Renouvellement de bail commercialLorsque le bailleur délivre un congé avec renouvellement, le montant du loyer de renouvellement pourra être fixé amiablement entre les parties.

Mais à défaut d’accord amiable entre les parties, c’est le juge qui va fixer le loyer du bail renouvelé.

Le juge des loyers commerciaux, qui statue selon une procédure spéciale, devra ainsi fixer le loyer de renouvellement s’il est saisi dans le délai de deux ans.

Le point de départ du nouveau loyer

En principe, le juge fera courir le nouveau loyer (loyer du bail renouvelé) à compter de la date d’effet du bail renouvelé.

En effet, le nouveau loyer est dû à compter de la demande qui en est faite par le bailleur soit dans le congé, soit dans la réponse à la demande de renouvellement ; à défaut, il n’est dû qu’à compter de la demande faite ultérieurement (C. com. art. L 145-11).

Pendant toute la durée de l’instance, le locataire est tenu de payer les loyers au prix ancien ou au prix fixé à titre provisionnel par le juge.

La difficulté est qu’une instance devant le Juge des loyers commerciaux peut durer plusieurs mois voire plusieurs années (notamment en cas de désignation d’un expert judiciaire visant à donner son avis sur la valeur locative).

Aussi, se pose la question des intérêts moratoires sur la différence entre l’ancien et le nouveau loyer.

Des intérêts sont-ils dus ? Et le cas échéant, à compter de quand ?

Un arrêt récent apporte des précisions sur ce point (Cass. 3e civ. 12 avril 2018 n° 16-26.514).

Le point de départ des intérêts moratoires : l’assignation en fixation du prix du bail renouvelé

Les faits soumis à la Cour de cassation étaient les suivants : un bailleur avait délivré un congé avec offre de renouvellement puis avait assigné le locataire en fixation du loyer déplafonné à une certaine somme avec intérêt au taux légal à compter de chaque échéance et au plus tard à compter de l’assignation.

La Cour d’appel avait rejeté la demande du bailleur au titre des intérêts et de la capitalisation en se fondant sur la clause d’échelle mobile stipulée dans le bail estimant que cette clause permettait la variation automatique du loyer de nature à éviter que se crée un différentiel de loyer tel qu’il résulte de la fixation judiciaire par rapport au loyer fixé au bail expiré.

La Cour de cassation n’est pas de cet avis : elle censure la décision de la Cour d’appel au visa de l’article 1155 du Code civil dans sa rédaction antérieure à celle issue de l’ordonnance du 10 février 2016 lequel disposait: « Néanmoins, les revenus échus, tels que fermages, loyers, arrérages de rentes perpétuelles ou viagères, produisent intérêt du jour de la demande ou de la convention.

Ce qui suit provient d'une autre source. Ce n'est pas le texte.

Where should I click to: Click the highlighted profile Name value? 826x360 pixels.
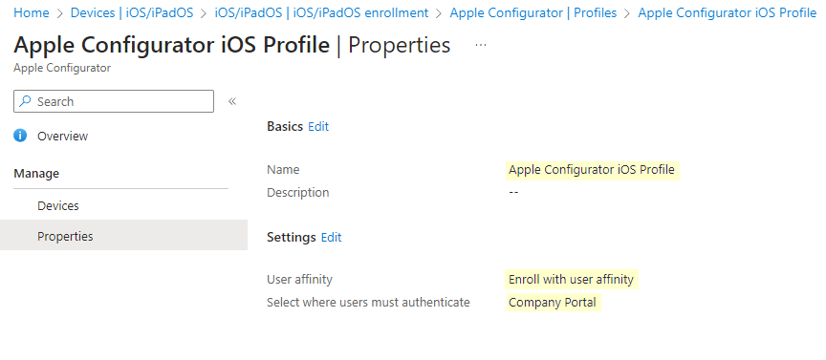(x=592, y=170)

La même règle s’applique aux restitutions de fruits, et aux intérêts payés par un tiers aux créanciers en acquit du débiteur. »

La Haute Juridiction expose : « Qu’en statuant ainsi, après avoir fixé à une certaine somme le loyer du bail renouvelé, alors que les intérêts dus sur la différence entre le loyer du bail renouvelé et le loyer payé depuis le renouvellement courent, en l’absence de convention contraire, à compter de la délivrance de l’assignation en fixation du prix, la cour d’appel a violé le texte susvisé ; »  (Cass. 3e civ. 12 avril 2018 n° 16-26.514).

En clair, pour la Cour de cassation, il y a eu confusion de deux mécanismes dont les objets sont distincts : celui de la clause d’échelle mobile qui permet d’ajuster automatiquement le loyer en fonction d’un indice et celui des intérêts moratoires qui viennent compenser le préjudice résultant du retard dans l’exécution d’une obligation, à savoir le paiement du loyer.

Cette solution est logique dans la mesure où si le mécanisme de la clause d’indexation permet de faire évoluer les loyers en tenant compte d’indicateurs économiques, il ne compense pas les dommages résultant du paiement tardif du montant des loyers renouvelés.

Ainsi, les intérêts dus sur la différence entre le loyer du bail renouvelé et le loyer payé depuis le renouvellement courent, en l’absence de convention contraire, à compter de la délivrance de l’assignation en fixation du prix.